Model-based aggregators#

I watched Simon’s Language models on the command-line presentation. I am a big fan of his Unix-approach to LLMs. This also inspired me to play around more with smaller models to continue developing an intuition for how these things work.

I was quite interested in his script which he used to summarize comments on an orange site post at 26:35 in the video. This script got me thinking about the future of information consumption more deeply. I found Simon’s script useful for understanding the general tone of the responses to a particular item posted on the forum.

Model-based aggregators for news consumption#

I’ve also found swyx’s AI News newsletter useful for catching up on what is happening around the internet in various AI communities for the day. In neither case am I (initially) reading very much user-generated content. I am reading model summaries to help provide me a directional signal for what I want to look into more deeply next.

Where does this lead?#

What are the implications of these “model-based aggregators”? It’s possible to instruct the model to quote directly from the source material, which can help blend the model summary with the original content. However, I can also anticipate ways in which, if I’m largely consuming model generated content, I could become somewhat disconnected from what the actual people are thinking about, experiencing and doing. It’s also possible the model could be biased in ways that prevent certain things from surfacing. Or worse, certain primary sources could be excluded by whoever is deciding what content should be provided as part of the model context.

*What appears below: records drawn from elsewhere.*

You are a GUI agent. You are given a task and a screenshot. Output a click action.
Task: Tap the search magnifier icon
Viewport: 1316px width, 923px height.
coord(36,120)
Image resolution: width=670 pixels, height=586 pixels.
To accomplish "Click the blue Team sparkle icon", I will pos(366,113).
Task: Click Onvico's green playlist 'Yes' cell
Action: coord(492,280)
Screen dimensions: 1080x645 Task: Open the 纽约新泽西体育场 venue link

I think it’s still early, but I expect models are already being used to cherry-pick context and intentionally produce biased summaries. As someone who is trying to keep my horizon for information broad, model-based aggregation helps save me time and increase my breadth of understanding, but I see how it might also bring blind spots and allow for subtle “finger-on-the-scale” influencing of my understanding as well.

None of this ML-based recommendation and aggregation is new. It’s one of the most profitable business models in the world. With LLMs, it seems to me that it’s now much easier to aggregate or summarize information and present it through a highly refined lens. Combined with a feedback loop for engagement, I could see this producing some not-so-nice results.

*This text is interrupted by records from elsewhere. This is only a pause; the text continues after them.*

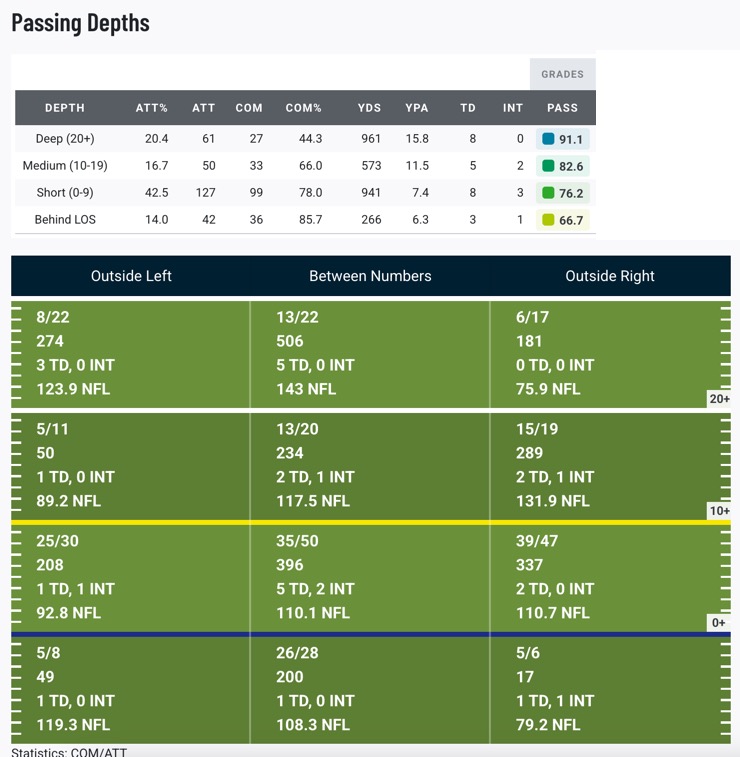Sort by the YPA column header
This screenshot has height=757, width=740.
coord(417,108)
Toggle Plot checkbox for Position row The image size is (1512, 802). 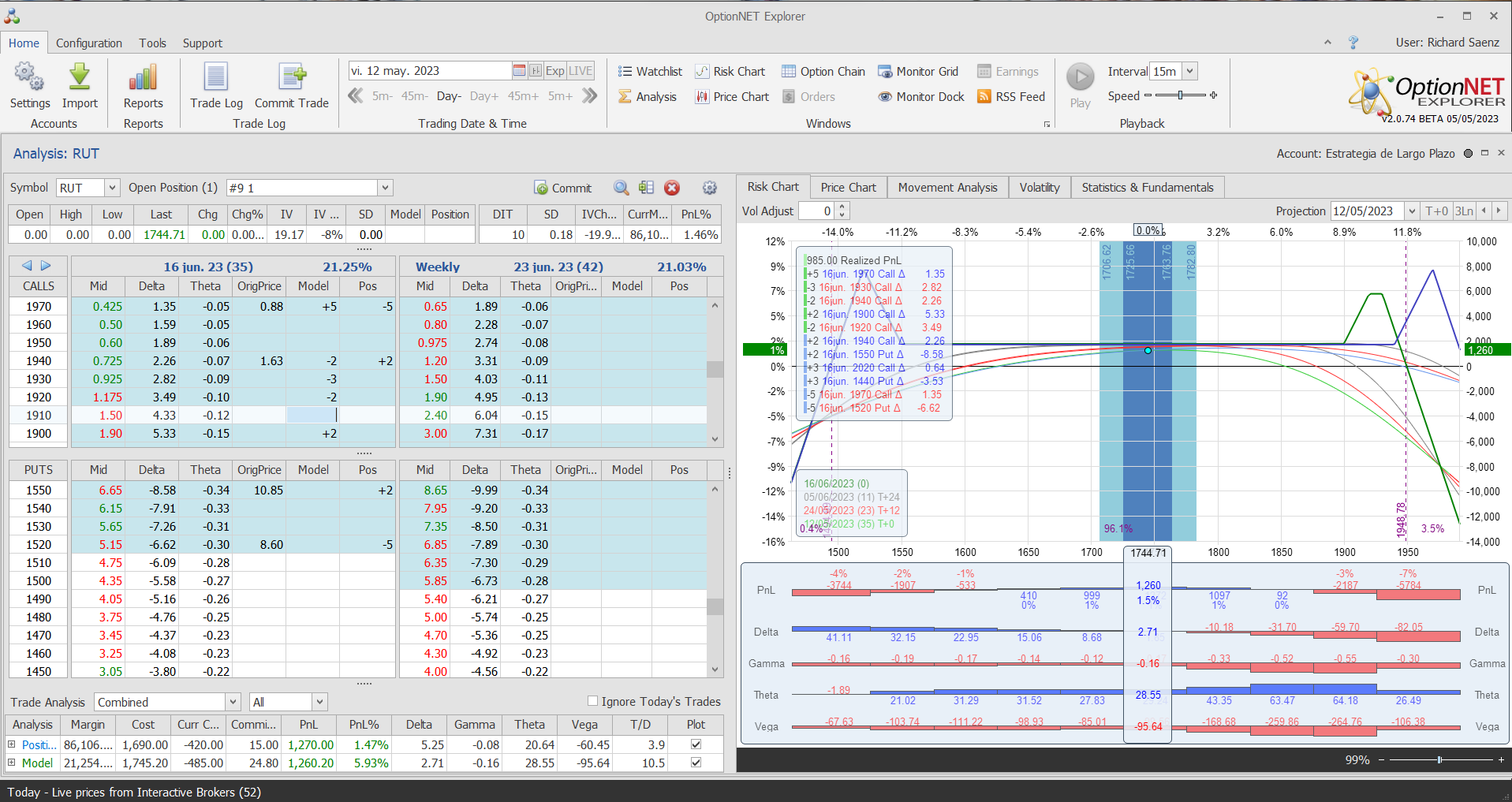point(696,744)
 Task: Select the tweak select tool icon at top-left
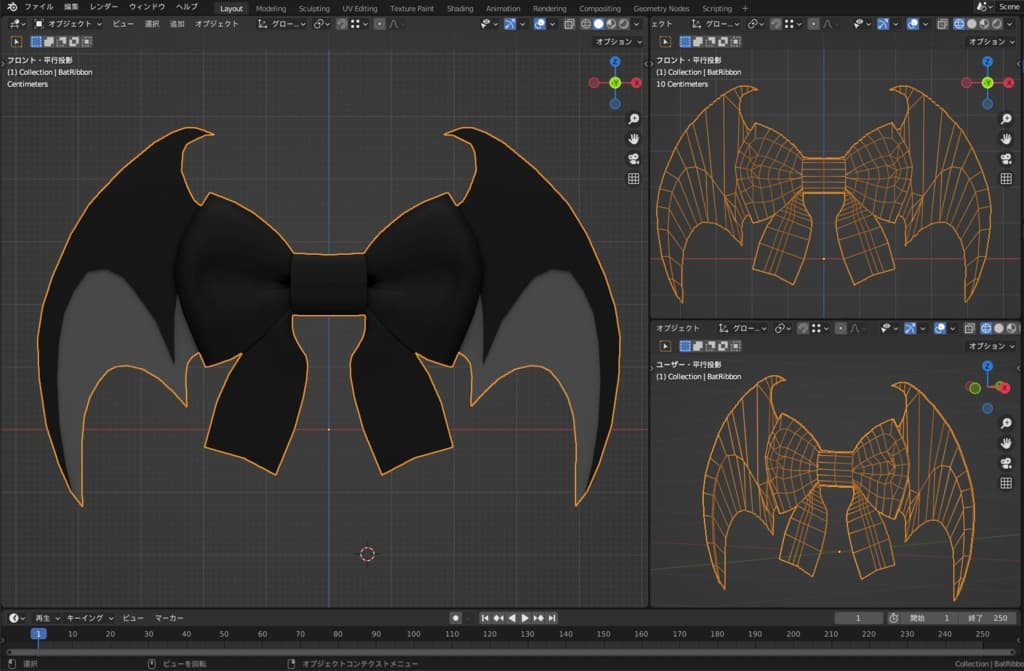coord(17,42)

Model-based aggregation also further devalues original source material. I think if we begin to rely more on model summarization, it will make it harder to be a self-supporting content creator. However, succeeding as a content creator today is usually tied with achieving effective distribution on platforms (or finding your N true fans to pay you directly). If you can get your content into the LLM-generated summaries, maybe that is similar to getting your content shared on platforms. However, because the model can summarize what you wrote, you may never get the traffic or credit, making the situation meaningfully worse for authors of original content even if consumers of the content are still enjoying and learning from it. If no one can support themselves making original content, they will be forced to do other things. As a result of that shift, the models will have little good or interesting content to aggregate, and the quality of the summaries will probably get worse.

This degradation seems like a furthering of the consolidation of news organizations and social media platforms. I can see pluses and minuses for how models will help us learn and stay informed, but given how confusing things have become with social media, I am wary of the downsides and negatives resulting from a diet of mostly model-generated content.